- _Problem statement_: Reproduce, without any change, the span of lines from the opening of the records below to the line containing "Hingham (305, 2403)", inclusive.

+++ Records +++

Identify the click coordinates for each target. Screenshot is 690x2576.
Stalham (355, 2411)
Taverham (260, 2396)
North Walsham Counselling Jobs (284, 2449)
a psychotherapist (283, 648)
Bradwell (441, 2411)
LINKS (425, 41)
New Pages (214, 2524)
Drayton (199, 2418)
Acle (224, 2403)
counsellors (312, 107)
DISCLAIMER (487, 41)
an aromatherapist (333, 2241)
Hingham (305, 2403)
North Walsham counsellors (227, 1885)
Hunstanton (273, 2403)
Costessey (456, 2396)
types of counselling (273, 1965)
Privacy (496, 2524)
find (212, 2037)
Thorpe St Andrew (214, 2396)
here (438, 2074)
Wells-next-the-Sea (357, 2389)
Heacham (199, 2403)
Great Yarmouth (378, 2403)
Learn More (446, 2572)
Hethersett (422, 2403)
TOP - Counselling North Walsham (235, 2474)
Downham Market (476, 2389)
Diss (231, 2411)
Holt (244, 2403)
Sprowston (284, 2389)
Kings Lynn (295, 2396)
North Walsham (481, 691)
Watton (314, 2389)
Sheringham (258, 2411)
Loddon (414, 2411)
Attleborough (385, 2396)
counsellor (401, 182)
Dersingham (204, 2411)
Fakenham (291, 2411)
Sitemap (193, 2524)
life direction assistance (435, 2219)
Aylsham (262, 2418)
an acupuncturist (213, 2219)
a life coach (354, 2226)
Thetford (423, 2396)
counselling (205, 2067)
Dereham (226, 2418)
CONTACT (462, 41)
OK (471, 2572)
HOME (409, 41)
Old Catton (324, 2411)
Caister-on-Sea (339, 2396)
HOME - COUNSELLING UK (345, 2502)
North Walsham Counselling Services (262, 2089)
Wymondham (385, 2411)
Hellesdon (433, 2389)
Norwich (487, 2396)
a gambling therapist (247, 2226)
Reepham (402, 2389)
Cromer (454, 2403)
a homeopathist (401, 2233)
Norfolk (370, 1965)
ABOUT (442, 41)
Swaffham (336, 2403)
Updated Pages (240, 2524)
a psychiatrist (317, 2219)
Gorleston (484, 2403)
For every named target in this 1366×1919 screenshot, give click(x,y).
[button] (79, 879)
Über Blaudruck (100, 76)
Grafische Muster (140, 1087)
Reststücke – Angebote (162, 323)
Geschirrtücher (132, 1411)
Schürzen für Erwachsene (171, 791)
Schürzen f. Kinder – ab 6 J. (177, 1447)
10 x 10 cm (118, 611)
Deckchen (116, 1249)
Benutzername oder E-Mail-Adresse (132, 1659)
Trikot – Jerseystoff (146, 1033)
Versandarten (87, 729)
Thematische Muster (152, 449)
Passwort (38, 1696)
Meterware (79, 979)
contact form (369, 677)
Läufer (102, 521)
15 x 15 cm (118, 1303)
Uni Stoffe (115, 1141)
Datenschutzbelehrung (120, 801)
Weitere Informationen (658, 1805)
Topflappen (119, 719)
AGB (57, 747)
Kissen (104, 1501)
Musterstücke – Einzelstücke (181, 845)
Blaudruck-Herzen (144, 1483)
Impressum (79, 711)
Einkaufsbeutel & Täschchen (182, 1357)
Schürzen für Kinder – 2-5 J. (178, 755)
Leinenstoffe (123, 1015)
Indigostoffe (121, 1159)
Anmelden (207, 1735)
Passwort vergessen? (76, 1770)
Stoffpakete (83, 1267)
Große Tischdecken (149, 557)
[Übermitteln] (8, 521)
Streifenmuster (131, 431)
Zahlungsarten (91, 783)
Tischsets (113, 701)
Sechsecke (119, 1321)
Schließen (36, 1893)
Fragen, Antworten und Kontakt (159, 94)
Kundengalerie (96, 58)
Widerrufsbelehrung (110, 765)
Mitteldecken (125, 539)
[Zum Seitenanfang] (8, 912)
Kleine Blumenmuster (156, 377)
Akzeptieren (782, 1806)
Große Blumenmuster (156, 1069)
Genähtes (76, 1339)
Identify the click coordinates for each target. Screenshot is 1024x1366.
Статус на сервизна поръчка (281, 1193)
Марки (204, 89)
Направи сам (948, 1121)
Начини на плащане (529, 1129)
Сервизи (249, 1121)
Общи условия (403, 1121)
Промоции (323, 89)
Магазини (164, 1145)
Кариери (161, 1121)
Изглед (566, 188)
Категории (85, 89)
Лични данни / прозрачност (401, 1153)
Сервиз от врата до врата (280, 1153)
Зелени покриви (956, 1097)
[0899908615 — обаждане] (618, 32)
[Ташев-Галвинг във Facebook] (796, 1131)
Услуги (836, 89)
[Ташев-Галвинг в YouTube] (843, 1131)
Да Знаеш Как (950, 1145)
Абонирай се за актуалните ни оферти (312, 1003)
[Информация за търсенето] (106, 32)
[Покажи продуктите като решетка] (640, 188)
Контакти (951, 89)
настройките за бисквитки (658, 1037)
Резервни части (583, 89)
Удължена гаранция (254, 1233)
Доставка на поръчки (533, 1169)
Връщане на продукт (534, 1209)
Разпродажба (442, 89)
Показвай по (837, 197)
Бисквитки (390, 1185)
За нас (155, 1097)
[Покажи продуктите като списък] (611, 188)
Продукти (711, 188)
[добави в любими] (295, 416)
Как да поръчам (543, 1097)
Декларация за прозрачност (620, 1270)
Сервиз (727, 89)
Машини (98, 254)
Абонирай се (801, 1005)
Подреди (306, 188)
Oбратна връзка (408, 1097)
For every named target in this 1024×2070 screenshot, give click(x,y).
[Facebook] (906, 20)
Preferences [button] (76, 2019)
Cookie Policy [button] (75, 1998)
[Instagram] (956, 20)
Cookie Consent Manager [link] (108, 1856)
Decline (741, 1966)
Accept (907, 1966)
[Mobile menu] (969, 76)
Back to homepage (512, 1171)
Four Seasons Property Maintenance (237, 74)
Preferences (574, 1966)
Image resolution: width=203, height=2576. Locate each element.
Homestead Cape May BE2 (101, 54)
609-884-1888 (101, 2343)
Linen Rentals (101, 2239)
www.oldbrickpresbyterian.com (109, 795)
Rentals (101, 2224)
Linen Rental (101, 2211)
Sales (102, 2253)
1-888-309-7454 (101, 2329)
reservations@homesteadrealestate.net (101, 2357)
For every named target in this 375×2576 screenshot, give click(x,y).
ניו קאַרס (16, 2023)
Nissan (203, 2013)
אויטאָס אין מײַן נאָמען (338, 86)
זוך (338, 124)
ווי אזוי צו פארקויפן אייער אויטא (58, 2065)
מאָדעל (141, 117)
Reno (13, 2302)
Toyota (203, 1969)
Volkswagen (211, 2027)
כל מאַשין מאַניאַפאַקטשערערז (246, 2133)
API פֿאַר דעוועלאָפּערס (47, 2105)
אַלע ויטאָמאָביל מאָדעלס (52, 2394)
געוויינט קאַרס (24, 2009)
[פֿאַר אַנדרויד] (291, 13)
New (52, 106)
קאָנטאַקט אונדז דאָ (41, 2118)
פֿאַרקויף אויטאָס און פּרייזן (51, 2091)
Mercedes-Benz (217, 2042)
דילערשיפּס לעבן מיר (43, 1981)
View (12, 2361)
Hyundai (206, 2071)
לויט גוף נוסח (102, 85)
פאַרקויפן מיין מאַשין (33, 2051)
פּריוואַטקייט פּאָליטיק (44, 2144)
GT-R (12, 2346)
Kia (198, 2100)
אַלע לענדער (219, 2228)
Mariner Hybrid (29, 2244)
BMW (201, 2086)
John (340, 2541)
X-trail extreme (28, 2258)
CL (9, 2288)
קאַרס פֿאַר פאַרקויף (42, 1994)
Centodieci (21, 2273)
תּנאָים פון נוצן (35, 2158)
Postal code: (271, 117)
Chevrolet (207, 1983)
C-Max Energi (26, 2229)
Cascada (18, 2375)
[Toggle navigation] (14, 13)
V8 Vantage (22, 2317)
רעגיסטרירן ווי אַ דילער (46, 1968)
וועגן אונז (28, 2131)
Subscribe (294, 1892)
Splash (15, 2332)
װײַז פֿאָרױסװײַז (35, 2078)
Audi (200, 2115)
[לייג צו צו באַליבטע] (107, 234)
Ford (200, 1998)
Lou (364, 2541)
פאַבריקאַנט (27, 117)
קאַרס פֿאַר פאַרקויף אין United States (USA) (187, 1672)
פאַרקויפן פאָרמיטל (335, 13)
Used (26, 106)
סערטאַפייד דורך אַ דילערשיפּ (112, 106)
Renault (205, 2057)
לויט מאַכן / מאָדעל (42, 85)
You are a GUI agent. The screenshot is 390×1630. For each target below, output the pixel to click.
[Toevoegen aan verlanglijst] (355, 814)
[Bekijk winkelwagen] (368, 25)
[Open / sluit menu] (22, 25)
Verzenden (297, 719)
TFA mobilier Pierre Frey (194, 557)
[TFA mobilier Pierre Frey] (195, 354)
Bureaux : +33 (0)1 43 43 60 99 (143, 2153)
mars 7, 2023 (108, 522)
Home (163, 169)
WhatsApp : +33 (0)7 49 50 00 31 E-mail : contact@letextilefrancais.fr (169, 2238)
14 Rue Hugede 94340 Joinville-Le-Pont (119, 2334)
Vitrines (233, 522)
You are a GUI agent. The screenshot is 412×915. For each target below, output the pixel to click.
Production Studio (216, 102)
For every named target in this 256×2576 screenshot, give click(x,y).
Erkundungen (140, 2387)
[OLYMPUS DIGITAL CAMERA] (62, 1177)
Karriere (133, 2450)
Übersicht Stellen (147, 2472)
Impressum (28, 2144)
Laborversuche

+++

- _Exercise answer_:
Identify the click coordinates for each target. Screenshot is 690x2576.
Stalham (355, 2411)
Taverham (260, 2396)
North Walsham Counselling Jobs (284, 2449)
a psychotherapist (283, 648)
Bradwell (441, 2411)
LINKS (425, 41)
New Pages (214, 2524)
Drayton (199, 2418)
Acle (224, 2403)
counsellors (312, 107)
DISCLAIMER (487, 41)
an aromatherapist (333, 2241)
Hingham (305, 2403)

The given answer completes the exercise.